WHAT THE TASK ASKS:
Check each line of the data for "element" and select those that have it.

%%

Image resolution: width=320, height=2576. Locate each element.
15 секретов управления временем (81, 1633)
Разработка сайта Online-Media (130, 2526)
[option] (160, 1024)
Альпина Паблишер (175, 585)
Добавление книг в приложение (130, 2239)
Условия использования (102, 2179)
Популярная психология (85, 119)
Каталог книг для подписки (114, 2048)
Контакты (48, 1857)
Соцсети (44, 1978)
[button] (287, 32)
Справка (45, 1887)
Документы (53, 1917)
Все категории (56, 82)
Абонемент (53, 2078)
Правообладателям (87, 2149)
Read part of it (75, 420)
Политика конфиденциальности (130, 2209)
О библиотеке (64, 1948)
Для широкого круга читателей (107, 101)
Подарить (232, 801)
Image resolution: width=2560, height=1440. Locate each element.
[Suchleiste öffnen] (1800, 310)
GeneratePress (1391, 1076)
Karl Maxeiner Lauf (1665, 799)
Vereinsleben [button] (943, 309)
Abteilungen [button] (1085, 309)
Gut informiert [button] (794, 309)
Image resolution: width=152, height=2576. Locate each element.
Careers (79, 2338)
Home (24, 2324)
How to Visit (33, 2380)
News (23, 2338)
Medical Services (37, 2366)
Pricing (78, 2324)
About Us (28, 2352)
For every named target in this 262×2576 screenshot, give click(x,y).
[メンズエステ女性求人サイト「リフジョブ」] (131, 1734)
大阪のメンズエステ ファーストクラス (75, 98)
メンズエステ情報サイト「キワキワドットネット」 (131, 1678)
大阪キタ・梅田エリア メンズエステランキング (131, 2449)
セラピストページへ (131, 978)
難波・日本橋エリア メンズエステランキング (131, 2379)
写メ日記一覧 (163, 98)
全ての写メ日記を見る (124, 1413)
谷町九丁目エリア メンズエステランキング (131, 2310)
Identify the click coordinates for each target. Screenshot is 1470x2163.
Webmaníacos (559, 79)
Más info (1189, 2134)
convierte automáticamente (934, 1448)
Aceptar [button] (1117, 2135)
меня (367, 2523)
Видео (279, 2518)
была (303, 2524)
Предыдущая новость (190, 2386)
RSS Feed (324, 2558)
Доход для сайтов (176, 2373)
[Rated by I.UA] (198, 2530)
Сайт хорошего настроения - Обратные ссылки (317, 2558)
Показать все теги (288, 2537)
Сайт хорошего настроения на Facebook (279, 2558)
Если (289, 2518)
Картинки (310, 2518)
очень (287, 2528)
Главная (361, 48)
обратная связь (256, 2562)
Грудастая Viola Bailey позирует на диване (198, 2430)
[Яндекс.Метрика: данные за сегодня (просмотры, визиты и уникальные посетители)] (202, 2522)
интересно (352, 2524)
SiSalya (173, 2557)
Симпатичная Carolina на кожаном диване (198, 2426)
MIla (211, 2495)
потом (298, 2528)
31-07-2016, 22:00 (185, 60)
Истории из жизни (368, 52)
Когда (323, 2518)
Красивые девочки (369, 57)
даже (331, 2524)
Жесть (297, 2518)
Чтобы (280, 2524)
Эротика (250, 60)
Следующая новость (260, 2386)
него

%%

RESULT OF THE TASK:
Image resolution: width=320, height=2576. Locate each element.
Image resolution: width=2560, height=1440. Locate each element.
Image resolution: width=152, height=2576. Locate each element.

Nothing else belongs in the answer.